__The task__:
Using the records below, repeat exactly the lines from the one holding "This screenshot has width=800, height=447." through the one holding "Task: Click the antenna", both ends included, and no others.

Stored data

____

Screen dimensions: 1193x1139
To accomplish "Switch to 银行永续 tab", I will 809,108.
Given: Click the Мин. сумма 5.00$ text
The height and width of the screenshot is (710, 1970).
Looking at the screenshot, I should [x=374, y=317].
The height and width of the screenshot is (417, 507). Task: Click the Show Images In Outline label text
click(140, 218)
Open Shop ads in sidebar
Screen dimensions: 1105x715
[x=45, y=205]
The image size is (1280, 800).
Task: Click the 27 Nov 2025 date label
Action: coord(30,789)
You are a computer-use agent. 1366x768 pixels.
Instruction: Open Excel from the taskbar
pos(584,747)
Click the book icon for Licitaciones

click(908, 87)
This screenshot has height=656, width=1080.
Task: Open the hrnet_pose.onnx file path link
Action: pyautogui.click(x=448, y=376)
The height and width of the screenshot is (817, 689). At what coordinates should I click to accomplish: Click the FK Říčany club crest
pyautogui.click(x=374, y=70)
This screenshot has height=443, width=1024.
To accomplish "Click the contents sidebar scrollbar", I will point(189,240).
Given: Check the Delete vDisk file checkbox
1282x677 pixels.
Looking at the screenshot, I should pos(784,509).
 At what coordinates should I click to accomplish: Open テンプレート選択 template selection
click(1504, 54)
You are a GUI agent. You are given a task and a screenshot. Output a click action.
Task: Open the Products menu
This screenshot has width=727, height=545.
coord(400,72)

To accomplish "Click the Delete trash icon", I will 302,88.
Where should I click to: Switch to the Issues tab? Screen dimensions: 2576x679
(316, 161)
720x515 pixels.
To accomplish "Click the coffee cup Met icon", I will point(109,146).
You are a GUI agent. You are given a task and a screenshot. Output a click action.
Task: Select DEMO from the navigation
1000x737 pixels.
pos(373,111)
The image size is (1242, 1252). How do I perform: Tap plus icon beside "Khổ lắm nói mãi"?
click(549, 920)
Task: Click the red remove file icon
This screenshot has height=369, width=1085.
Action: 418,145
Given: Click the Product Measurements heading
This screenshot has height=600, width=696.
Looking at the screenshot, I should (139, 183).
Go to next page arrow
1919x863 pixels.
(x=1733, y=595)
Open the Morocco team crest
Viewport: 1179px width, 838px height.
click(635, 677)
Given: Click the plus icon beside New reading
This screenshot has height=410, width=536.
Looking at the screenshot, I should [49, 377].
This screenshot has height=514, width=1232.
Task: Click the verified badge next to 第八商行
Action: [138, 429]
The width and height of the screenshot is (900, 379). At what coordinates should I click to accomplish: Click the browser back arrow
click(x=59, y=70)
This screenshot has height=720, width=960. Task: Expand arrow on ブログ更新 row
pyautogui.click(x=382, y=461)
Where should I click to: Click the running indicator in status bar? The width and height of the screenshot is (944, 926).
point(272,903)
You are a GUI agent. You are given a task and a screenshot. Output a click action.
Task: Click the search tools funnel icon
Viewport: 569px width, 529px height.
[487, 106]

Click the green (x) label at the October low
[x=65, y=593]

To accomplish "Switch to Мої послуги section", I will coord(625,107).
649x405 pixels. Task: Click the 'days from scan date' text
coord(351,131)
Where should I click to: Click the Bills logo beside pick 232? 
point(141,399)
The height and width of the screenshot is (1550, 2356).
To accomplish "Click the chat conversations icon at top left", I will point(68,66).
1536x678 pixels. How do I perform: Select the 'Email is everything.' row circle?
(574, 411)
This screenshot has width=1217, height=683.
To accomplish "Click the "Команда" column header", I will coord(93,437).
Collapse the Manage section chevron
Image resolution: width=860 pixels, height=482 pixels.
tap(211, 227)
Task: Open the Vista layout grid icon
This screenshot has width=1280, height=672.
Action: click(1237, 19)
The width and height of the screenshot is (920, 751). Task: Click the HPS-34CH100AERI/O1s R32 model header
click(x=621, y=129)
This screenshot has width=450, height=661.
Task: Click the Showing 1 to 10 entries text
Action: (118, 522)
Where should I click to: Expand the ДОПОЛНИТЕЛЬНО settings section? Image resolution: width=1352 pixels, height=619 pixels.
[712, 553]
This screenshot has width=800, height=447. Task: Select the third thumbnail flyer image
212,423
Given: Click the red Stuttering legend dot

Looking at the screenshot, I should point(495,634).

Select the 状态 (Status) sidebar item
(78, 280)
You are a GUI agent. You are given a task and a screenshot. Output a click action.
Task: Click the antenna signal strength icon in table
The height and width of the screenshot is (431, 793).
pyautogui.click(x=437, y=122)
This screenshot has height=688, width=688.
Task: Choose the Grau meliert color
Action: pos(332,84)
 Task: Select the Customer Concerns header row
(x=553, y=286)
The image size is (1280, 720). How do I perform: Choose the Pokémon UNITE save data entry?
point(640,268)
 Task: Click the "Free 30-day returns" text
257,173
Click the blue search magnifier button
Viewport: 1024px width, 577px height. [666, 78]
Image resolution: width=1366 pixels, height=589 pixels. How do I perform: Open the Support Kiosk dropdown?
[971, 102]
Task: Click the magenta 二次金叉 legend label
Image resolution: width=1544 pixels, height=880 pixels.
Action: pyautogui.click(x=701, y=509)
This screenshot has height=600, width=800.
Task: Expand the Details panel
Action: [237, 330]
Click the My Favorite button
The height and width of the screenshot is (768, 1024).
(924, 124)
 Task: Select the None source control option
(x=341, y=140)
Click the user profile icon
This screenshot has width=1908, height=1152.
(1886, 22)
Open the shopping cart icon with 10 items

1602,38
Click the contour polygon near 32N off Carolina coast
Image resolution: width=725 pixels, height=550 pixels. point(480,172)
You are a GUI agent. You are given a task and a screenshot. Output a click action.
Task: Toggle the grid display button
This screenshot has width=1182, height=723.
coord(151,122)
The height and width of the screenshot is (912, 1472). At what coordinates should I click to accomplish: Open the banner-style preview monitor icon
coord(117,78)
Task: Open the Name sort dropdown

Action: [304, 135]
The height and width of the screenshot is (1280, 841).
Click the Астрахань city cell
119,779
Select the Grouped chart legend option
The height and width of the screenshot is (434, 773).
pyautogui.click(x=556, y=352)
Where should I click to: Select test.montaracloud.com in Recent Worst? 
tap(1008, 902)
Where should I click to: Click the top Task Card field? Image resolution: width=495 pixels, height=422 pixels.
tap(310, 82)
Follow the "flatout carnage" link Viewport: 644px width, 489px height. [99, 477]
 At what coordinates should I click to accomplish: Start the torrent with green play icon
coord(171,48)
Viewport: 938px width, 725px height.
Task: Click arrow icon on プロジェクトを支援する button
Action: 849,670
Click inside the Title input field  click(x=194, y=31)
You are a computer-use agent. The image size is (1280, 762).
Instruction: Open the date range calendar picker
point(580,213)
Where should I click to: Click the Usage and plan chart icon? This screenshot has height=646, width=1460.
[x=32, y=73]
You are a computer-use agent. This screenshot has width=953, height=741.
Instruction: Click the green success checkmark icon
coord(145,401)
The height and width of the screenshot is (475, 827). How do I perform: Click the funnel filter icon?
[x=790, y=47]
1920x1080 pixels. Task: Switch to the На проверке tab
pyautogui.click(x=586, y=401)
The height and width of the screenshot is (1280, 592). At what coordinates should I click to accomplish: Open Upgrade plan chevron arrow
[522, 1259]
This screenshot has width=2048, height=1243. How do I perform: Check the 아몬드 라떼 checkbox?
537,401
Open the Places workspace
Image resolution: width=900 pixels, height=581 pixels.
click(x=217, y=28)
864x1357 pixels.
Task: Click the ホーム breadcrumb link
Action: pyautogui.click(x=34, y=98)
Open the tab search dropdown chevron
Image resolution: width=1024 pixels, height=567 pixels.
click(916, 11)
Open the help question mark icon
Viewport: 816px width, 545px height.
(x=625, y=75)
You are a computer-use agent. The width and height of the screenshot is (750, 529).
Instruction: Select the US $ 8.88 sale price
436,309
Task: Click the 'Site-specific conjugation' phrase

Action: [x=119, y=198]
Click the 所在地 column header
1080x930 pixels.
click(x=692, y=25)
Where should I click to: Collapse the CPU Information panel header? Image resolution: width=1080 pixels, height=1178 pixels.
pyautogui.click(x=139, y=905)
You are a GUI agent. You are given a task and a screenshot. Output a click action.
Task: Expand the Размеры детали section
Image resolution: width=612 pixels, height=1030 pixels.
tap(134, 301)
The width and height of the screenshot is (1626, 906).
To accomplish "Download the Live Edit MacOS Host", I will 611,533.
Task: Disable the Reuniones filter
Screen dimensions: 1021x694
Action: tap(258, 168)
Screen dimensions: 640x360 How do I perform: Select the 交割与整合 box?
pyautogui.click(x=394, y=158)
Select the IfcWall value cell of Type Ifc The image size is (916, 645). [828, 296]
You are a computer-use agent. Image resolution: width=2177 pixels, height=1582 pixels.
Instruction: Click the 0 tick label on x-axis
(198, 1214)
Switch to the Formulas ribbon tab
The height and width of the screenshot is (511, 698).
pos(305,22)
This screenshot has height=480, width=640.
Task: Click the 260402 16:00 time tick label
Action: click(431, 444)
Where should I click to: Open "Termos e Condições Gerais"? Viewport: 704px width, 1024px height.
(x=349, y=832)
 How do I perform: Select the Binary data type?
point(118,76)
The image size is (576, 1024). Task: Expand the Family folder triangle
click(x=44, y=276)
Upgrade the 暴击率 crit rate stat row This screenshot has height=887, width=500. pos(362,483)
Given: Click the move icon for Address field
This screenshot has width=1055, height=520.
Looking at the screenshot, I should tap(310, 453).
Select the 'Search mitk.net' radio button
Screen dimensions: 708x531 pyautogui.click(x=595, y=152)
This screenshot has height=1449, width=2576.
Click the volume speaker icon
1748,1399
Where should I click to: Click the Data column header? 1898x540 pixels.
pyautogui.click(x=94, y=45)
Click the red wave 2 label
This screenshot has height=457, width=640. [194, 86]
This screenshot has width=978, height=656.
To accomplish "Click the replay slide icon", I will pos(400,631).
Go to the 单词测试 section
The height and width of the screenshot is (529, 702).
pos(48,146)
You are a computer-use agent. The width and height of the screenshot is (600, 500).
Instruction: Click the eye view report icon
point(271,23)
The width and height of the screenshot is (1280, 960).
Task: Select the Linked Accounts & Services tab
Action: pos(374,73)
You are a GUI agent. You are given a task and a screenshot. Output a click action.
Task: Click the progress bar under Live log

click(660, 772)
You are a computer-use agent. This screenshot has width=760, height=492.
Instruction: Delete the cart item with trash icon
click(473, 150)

____

__Answer section__:
This screenshot has width=800, height=447. Task: Select the third thumbnail flyer image
212,423
Given: Click the red Stuttering legend dot

Looking at the screenshot, I should point(495,634).

Select the 状态 (Status) sidebar item
(78, 280)
You are a GUI agent. You are given a task and a screenshot. Output a click action.
Task: Click the antenna signal strength icon in table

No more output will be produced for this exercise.